Count the lines in the items below that contain the string "Select", matching case exactly, and reply with that number only.

※

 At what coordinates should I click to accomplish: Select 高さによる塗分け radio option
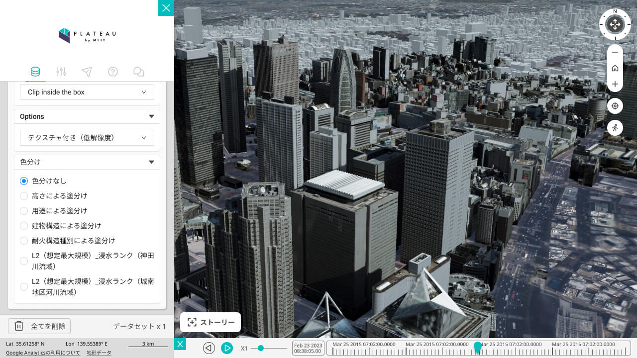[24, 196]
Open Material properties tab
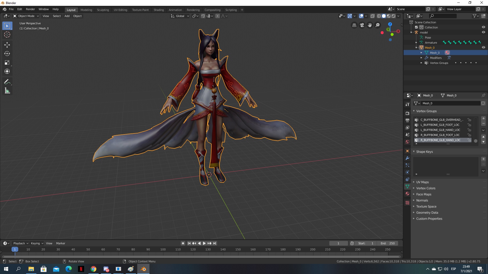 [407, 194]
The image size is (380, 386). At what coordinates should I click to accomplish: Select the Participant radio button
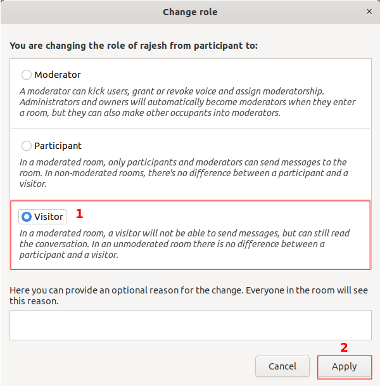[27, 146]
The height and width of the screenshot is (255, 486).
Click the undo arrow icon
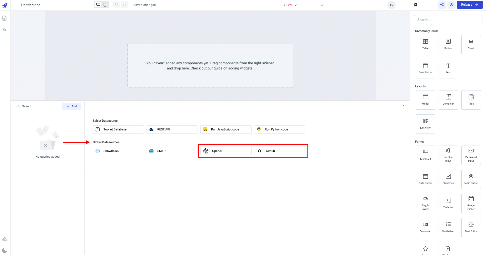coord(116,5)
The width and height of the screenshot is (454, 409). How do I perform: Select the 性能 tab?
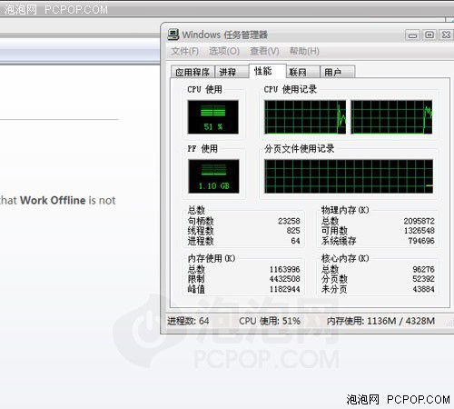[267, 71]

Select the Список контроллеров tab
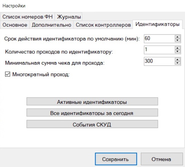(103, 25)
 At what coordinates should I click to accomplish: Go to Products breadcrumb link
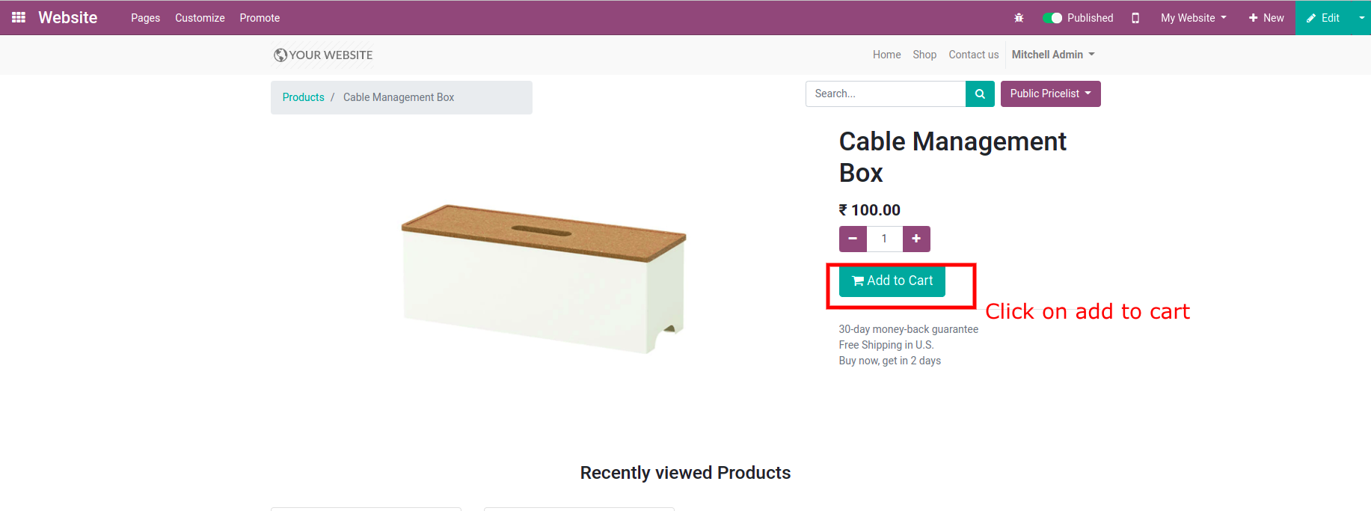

※

§ **Output of the exercise**: 4